**INPUT DATA:**
————

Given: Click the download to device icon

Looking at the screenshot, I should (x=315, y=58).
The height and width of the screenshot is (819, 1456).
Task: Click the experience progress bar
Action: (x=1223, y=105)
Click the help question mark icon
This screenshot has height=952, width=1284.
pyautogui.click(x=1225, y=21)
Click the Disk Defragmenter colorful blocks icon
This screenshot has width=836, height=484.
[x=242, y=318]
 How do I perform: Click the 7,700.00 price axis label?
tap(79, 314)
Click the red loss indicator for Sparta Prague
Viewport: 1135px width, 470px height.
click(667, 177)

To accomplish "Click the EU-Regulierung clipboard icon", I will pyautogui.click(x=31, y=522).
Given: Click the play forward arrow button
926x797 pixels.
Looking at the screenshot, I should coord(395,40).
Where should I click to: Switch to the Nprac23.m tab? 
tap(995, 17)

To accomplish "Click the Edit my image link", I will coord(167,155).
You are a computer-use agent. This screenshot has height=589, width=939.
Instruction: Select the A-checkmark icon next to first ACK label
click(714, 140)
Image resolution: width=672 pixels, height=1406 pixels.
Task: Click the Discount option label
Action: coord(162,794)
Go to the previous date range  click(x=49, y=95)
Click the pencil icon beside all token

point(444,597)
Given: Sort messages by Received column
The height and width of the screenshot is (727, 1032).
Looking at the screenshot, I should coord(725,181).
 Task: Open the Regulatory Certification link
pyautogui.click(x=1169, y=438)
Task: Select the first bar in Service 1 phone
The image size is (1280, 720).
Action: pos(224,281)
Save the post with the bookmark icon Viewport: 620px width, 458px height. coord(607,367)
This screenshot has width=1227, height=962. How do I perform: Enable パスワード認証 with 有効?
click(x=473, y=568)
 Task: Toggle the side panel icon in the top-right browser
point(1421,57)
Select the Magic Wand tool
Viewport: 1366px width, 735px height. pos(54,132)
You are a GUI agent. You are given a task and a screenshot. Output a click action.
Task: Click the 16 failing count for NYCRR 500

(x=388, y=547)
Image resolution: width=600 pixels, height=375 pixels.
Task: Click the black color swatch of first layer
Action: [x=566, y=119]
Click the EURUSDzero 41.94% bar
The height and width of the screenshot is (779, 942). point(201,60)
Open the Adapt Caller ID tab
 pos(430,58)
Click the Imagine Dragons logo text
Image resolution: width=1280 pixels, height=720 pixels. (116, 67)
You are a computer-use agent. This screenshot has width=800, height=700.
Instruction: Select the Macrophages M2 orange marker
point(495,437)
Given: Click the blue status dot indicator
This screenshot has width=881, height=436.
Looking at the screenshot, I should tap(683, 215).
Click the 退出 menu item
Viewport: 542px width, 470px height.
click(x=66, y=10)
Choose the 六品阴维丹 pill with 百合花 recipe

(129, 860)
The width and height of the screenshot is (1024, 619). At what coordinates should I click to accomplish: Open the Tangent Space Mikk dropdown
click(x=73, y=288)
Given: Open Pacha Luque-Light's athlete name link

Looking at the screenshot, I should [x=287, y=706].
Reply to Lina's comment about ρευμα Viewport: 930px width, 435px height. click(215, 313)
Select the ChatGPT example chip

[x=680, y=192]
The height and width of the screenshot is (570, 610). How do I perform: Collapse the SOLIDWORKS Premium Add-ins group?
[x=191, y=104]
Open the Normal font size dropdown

————

What you should output is every line of the records above, from the first through the line containing "has height=589, width=939.", unchanged.

Given: Click the download to device icon

Looking at the screenshot, I should (x=315, y=58).
The height and width of the screenshot is (819, 1456).
Task: Click the experience progress bar
Action: (x=1223, y=105)
Click the help question mark icon
This screenshot has height=952, width=1284.
pyautogui.click(x=1225, y=21)
Click the Disk Defragmenter colorful blocks icon
This screenshot has width=836, height=484.
[x=242, y=318]
 How do I perform: Click the 7,700.00 price axis label?
tap(79, 314)
Click the red loss indicator for Sparta Prague
Viewport: 1135px width, 470px height.
click(667, 177)

To accomplish "Click the EU-Regulierung clipboard icon", I will pyautogui.click(x=31, y=522).
Given: Click the play forward arrow button
926x797 pixels.
Looking at the screenshot, I should coord(395,40).
Where should I click to: Switch to the Nprac23.m tab? 
tap(995, 17)

To accomplish "Click the Edit my image link", I will coord(167,155).
You are a computer-use agent. This screenshot has height=589, width=939.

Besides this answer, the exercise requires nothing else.